Une identité ne se décrète pas, ne se théorise pas, elle se constate ou se construit.
L’identité nationale se construit par les politiques menées. C’est un bilan sur ce qui a été fait. Le futur ne relève pas encore de ce concept solennel mais de la trivialité de la tâche politique. Et de la même manière que les erreurs du passé font partie du capital de chacun, il faut empêcher, sans aucun antipatriotisme, sans auto flagellation, que notre identité soit réduite à des valeurs, par définition vertueuses. Certes, elles en font partie, mais y cohabitent également les actes d’éclat comme les moins glorieux ; de la Résistance de certains à la Collaboration d’autres, du refus à la guerre en Irak à la torture en Algérie. L’attitude de nos politiques sur la question démontre ce caractère incongru. Ces derniers, non seulement, font l’erreur de n’invoquer que des valeurs, mais en plus, ils évoquent tous les mêmes, celles inscrites sur les frontons de nos mairies. Evidemment ils évoquent les mêmes, puisque l'identité précède la conscience que l’on en a. Le caractère dynamique d’une identité ne vient pas d’une définition politique mais des motivations et des conséquences des réformes politiques, qui se font au nom de ce que devrait être le pays, pas au nom de ce qu’il est déjà. (On peut pour autant penser qu’il est déjà ce qu’il devrait être).

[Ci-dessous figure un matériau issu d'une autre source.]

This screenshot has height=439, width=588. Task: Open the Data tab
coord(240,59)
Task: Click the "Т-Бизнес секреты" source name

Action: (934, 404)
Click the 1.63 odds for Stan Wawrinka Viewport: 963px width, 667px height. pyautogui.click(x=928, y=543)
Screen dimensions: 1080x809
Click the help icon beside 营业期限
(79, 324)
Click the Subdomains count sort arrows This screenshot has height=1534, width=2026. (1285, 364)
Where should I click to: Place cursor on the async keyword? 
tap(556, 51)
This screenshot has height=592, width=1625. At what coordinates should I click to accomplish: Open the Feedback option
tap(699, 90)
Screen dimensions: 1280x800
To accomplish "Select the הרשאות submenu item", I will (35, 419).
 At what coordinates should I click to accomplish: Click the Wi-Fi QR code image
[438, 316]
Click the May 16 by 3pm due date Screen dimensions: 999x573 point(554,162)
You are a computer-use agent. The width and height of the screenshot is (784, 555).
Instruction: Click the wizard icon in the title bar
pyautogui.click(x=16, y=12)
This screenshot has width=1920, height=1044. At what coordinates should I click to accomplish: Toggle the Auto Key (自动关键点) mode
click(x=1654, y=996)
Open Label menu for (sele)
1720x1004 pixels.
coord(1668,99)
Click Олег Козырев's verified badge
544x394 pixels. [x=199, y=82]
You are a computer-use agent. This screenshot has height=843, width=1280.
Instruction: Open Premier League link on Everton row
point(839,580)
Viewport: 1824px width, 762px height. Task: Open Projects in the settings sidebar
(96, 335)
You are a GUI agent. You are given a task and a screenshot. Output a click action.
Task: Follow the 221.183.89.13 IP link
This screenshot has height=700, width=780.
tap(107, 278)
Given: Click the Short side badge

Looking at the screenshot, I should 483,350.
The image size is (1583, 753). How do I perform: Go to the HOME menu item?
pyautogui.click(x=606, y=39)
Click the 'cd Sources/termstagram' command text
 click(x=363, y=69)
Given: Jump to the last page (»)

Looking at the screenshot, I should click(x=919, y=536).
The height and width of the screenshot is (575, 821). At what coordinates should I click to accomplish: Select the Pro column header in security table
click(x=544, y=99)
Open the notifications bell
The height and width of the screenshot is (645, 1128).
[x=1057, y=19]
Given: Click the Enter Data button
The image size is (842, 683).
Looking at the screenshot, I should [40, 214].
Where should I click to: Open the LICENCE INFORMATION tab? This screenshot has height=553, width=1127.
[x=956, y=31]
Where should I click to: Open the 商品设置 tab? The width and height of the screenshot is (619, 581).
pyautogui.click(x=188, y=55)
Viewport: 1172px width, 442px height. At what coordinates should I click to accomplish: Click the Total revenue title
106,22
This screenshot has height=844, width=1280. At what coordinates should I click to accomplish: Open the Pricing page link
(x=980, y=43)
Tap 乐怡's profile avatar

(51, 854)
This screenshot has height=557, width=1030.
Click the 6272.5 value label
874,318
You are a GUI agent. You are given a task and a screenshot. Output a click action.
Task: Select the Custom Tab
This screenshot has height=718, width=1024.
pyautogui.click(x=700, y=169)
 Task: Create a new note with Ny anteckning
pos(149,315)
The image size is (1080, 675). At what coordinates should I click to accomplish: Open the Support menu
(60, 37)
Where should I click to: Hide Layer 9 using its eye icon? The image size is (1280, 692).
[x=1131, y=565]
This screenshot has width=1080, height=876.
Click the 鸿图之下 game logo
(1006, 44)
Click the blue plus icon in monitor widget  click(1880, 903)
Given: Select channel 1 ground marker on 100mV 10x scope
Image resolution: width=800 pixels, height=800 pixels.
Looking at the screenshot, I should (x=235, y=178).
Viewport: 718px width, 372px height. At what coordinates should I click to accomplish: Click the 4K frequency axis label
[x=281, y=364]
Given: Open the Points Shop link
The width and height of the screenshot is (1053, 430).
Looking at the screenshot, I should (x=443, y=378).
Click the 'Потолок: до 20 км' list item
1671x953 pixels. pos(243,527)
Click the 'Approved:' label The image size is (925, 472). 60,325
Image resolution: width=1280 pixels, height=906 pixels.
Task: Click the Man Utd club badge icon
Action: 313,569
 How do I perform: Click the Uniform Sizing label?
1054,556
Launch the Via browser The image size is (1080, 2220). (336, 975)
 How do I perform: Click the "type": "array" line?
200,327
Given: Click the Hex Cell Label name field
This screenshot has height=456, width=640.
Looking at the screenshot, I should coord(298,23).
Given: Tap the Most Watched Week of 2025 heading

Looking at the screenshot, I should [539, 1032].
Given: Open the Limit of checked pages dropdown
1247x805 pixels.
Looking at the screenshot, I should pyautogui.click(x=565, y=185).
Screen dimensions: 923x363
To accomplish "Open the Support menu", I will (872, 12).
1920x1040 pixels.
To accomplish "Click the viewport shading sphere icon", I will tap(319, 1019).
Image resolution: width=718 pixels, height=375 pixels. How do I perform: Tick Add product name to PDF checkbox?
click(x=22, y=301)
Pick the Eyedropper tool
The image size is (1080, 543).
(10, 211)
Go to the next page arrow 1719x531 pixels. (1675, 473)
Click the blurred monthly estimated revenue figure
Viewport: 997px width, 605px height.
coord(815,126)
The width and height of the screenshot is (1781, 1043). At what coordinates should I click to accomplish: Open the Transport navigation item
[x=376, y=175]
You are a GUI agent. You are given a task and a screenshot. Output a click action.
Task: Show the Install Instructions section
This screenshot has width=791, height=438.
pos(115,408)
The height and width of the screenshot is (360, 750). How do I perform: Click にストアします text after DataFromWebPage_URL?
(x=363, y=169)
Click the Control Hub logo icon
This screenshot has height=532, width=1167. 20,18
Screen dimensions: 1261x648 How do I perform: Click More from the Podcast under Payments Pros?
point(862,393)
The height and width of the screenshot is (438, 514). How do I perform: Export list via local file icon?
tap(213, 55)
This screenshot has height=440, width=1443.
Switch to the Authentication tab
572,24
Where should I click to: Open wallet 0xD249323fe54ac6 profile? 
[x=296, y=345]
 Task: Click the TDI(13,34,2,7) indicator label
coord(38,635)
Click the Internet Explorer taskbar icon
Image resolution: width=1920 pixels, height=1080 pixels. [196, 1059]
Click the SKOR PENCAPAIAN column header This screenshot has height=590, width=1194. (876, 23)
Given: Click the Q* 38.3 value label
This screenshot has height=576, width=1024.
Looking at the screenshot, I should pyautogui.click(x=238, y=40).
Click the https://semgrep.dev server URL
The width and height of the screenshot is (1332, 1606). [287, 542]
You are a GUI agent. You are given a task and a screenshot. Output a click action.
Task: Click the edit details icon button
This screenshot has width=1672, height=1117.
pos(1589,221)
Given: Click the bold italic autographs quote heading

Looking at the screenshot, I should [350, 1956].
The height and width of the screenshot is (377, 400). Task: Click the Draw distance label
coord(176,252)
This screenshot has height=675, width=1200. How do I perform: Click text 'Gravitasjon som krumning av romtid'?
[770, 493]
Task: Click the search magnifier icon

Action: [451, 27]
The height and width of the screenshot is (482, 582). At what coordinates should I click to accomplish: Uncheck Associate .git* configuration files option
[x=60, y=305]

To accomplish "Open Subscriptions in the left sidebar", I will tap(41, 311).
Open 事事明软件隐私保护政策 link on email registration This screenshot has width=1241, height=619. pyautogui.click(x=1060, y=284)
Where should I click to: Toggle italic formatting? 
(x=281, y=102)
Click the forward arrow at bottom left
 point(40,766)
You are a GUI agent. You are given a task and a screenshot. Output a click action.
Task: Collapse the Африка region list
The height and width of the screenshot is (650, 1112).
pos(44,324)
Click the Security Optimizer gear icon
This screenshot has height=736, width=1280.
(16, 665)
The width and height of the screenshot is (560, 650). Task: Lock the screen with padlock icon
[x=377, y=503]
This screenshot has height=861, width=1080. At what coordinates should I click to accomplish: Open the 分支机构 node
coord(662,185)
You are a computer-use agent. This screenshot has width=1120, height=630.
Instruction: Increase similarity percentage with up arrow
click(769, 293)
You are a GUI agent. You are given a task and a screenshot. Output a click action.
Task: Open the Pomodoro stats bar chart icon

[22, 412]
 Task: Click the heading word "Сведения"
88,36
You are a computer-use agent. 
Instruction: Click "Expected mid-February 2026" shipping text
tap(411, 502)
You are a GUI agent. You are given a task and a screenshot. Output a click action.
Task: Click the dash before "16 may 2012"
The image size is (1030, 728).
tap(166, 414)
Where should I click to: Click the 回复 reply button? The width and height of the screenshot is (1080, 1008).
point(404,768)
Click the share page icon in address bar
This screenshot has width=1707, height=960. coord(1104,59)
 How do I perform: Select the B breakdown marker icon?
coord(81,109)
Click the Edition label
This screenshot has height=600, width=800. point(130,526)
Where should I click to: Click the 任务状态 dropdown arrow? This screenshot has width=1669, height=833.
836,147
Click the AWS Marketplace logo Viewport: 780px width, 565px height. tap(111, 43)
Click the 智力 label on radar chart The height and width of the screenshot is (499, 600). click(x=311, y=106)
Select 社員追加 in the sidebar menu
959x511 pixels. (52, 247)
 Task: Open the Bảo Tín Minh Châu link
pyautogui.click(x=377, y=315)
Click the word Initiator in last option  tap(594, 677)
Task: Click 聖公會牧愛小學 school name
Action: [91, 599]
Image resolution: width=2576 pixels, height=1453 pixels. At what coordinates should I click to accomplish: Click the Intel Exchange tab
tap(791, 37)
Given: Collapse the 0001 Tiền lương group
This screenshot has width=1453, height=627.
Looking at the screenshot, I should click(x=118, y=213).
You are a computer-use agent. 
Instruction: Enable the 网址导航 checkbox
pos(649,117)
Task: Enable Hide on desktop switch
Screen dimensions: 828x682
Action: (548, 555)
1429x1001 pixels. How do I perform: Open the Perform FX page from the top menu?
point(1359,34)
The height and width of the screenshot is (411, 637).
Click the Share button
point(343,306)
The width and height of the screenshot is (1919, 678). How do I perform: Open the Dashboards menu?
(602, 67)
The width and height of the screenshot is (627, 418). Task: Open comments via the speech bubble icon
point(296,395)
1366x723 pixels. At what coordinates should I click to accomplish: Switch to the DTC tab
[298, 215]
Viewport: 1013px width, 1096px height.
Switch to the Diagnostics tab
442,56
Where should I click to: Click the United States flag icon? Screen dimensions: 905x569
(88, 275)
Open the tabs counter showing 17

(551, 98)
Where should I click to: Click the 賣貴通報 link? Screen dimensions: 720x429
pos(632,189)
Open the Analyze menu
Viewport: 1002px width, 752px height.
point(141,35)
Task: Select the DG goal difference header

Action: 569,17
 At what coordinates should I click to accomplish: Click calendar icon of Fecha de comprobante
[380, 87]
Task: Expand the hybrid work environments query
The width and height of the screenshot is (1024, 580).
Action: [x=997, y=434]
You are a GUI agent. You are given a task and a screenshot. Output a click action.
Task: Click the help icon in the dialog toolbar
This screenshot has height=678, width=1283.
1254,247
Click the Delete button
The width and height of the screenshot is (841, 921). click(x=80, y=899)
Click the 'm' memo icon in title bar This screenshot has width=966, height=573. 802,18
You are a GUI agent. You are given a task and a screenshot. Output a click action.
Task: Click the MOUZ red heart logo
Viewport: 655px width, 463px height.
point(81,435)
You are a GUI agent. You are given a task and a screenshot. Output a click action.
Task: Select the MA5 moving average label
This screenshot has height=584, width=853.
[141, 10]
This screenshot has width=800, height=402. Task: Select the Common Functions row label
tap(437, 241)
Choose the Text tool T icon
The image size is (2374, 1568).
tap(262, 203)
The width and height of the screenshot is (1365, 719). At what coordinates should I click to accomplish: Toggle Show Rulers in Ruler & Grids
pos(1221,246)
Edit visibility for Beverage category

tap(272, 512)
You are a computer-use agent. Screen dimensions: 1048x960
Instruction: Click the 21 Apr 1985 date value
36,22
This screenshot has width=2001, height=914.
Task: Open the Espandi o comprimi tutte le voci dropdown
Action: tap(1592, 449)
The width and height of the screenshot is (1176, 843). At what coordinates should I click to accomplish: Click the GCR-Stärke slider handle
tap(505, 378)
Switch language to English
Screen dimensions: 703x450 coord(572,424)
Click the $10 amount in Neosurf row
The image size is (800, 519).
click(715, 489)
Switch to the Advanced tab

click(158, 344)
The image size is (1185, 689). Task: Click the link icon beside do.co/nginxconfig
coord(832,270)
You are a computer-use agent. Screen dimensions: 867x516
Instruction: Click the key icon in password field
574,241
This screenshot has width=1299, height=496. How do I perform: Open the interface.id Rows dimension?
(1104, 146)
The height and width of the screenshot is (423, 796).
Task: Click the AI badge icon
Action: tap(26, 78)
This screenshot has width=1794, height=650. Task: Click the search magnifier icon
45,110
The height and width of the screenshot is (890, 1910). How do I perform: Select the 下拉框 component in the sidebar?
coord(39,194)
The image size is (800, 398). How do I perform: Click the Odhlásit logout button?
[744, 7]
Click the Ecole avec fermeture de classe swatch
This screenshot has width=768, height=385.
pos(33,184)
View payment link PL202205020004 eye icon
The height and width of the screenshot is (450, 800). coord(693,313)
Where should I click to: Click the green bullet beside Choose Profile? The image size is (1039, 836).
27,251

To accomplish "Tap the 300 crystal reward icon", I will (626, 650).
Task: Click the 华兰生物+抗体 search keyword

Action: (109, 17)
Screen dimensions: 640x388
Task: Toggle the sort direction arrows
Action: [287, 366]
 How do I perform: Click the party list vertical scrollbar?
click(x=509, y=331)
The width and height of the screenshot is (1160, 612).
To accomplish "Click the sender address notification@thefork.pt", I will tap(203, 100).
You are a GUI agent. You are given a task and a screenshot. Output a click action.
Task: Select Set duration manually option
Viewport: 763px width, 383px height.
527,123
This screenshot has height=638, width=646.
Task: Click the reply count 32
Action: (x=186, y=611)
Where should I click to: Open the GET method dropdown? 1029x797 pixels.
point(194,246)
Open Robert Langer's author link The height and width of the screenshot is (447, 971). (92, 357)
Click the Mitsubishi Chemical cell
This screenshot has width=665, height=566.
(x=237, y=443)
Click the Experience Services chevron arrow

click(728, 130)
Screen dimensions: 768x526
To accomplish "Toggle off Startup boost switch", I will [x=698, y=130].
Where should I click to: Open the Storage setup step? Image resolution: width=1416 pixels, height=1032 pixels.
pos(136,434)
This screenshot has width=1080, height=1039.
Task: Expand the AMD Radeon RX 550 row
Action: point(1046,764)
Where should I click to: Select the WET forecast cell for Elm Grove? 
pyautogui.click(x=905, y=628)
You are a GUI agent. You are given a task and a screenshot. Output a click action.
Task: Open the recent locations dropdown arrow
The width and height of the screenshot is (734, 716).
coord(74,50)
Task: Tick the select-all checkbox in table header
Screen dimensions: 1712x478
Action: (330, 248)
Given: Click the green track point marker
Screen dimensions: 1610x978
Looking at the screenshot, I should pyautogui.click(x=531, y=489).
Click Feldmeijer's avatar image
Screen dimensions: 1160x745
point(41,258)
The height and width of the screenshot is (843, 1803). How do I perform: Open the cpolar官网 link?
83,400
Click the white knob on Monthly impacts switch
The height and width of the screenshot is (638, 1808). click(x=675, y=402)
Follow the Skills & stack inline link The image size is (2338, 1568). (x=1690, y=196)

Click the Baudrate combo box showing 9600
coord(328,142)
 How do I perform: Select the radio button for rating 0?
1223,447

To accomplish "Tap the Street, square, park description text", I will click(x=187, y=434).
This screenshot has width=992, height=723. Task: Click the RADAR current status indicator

Il faut le répéter, le propre d’une identité est d’évoluer au gré de ce qui se vit. L’identité nationale se transforme donc à la marge, au fur et à mesure que la Nation affronte le cours de l’Histoire. Nul besoin aujourd’hui de mettre en place un débat. Qui irait aujourd’hui contester le passé historique de la France ? Qui irait remettre en cause l’égalité et la laïcité comme principes de fonctionnement de notre société ? Si une réforme doit les remettre en cause, soit elle sera acceptée, ce qui voudra dire que l’identité nationale n’est plus la même ; soit elle sera violemment combattue, ce qui voudra dire que la réforme va à l’encontre de cette identité, auquel cas elle échouera. Une nation se définit par ce qu’elle fait (ces actes répondants à des principes, mais ces derniers ne sont rien une réalisation concrète).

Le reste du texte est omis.